Selection:
★ ★ ★

PURLEY, TX—After years of unsuccessful efforts to establish itself as a center of tourism, industry or Texas history, the tiny East Texas town of Purley finally put itself on the map Monday, when civic leaders unveiled the world's largest fiberglass chili dog.

The oversized wiener replica—centerpiece of Purley's campaign to become "Chili Dog Capital Of The World"—was christened at a ceremony attended by Purley's 233 residents, as well as reporters from as far away as Floyd County.

The monument that will soon have tourists "flocking to Purley in droves."

"In the name of the good people of Purley, Texas," said Mayor Owen Hudspeth, breaking a jar of mustard over the monument's base, "I hereby dedicate this statue as the official symbol of Purley chili-dog pride."

Conveniently located just 11 miles south of Highway 8, the giant simulated frank boasts a height of 27 feet and an estimated weight of two tons. According to Bernice Smalls, curator of Purley's soon-to-open National Chili Dog Hall Of Fame And Museum, the chili dog is the second tallest free-standing fiberglass food item in the world, second only to a 35-foot-tall corn muffin in Kearney, NE.

★ ★ ★

Source data:

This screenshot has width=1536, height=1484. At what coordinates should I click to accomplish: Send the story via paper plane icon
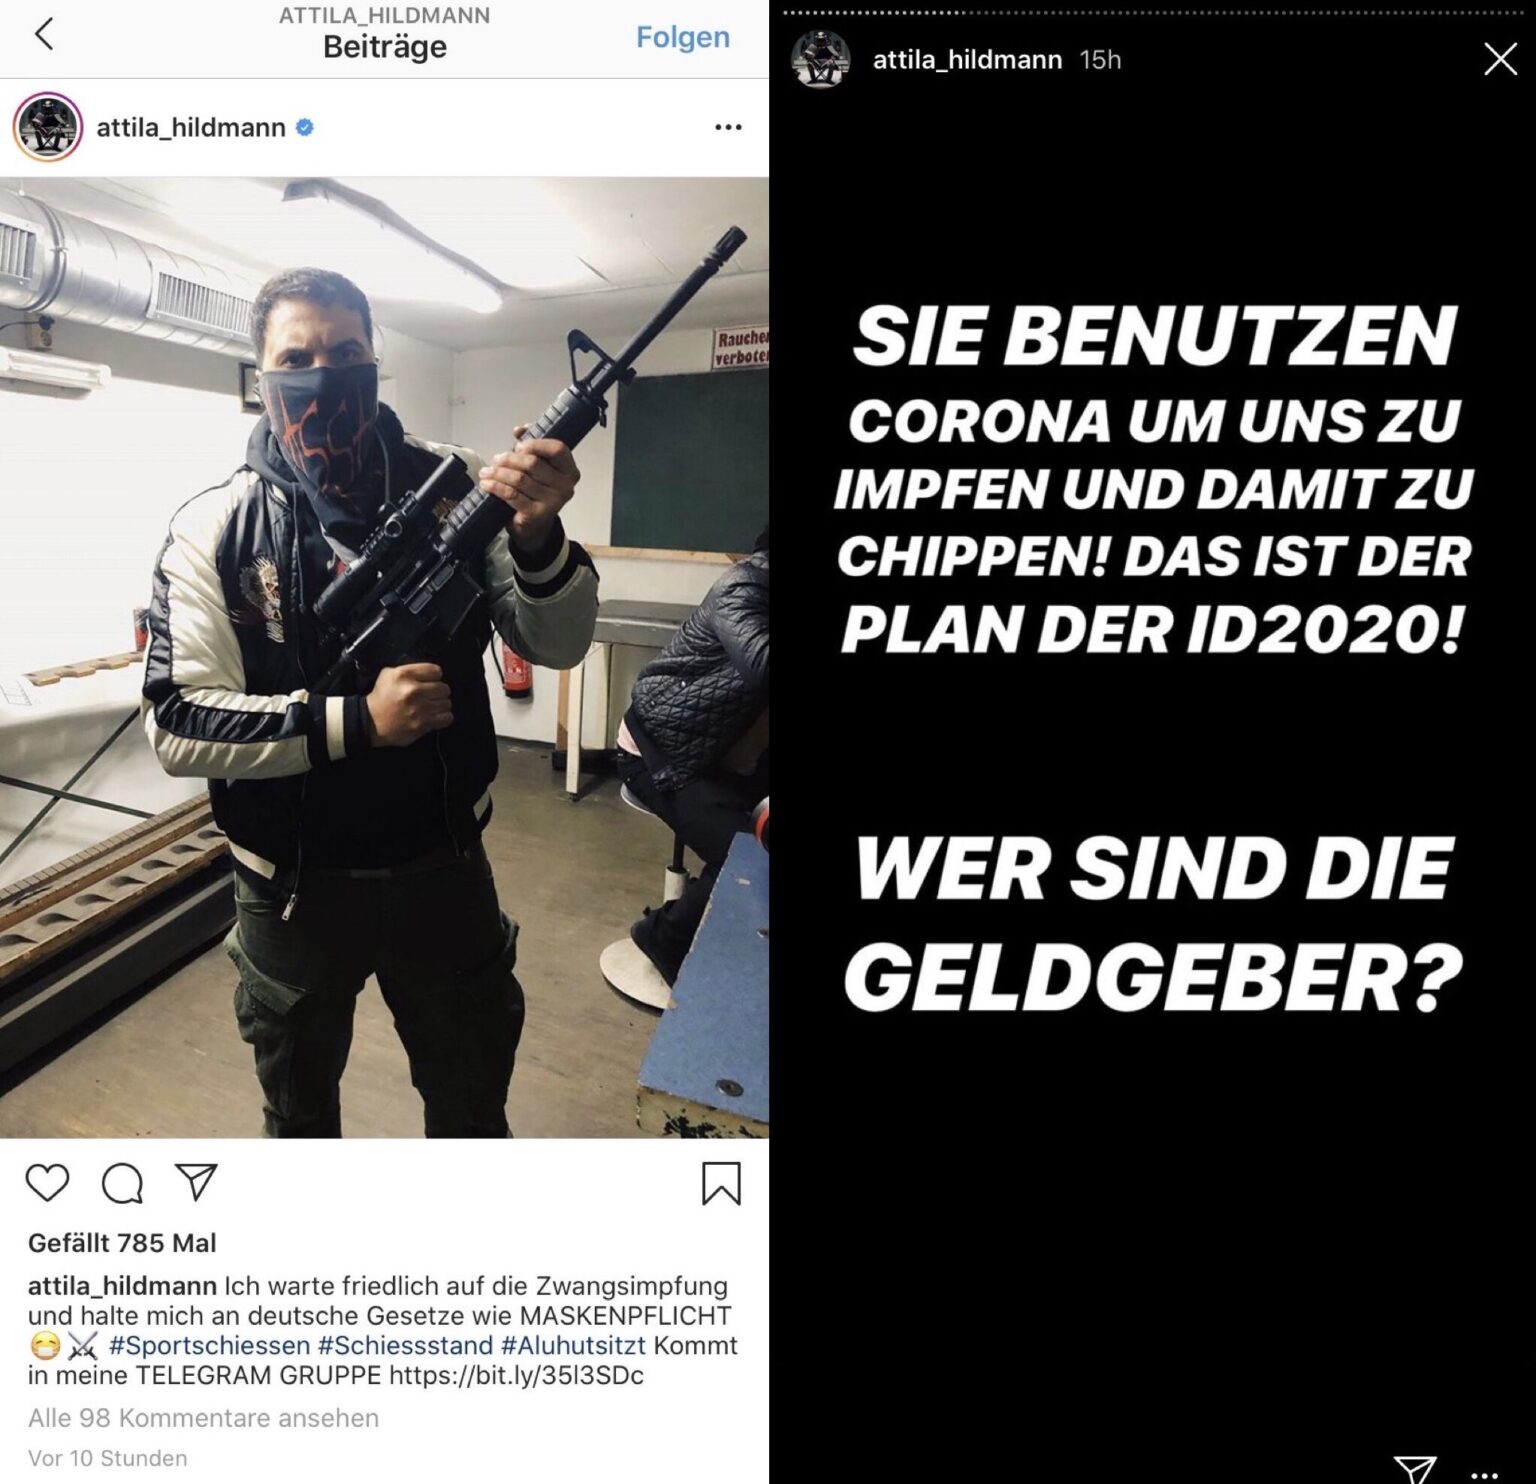(1415, 1469)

★ ★ ★

Given task: Reproduce the article about Purley's fiberglass chili dog from above in full, word for word.

Solution to the exercise:
PURLEY, TX—After years of unsuccessful efforts to establish itself as a center of tourism, industry or Texas history, the tiny East Texas town of Purley finally put itself on the map Monday, when civic leaders unveiled the world's largest fiberglass chili dog.

The oversized wiener replica—centerpiece of Purley's campaign to become "Chili Dog Capital Of The World"—was christened at a ceremony attended by Purley's 233 residents, as well as reporters from as far away as Floyd County.

The monument that will soon have tourists "flocking to Purley in droves."

"In the name of the good people of Purley, Texas," said Mayor Owen Hudspeth, breaking a jar of mustard over the monument's base, "I hereby dedicate this statue as the official symbol of Purley chili-dog pride."

Conveniently located just 11 miles south of Highway 8, the giant simulated frank boasts a height of 27 feet and an estimated weight of two tons. According to Bernice Smalls, curator of Purley's soon-to-open National Chili Dog Hall Of Fame And Museum, the chili dog is the second tallest free-standing fiberglass food item in the world, second only to a 35-foot-tall corn muffin in Kearney, NE.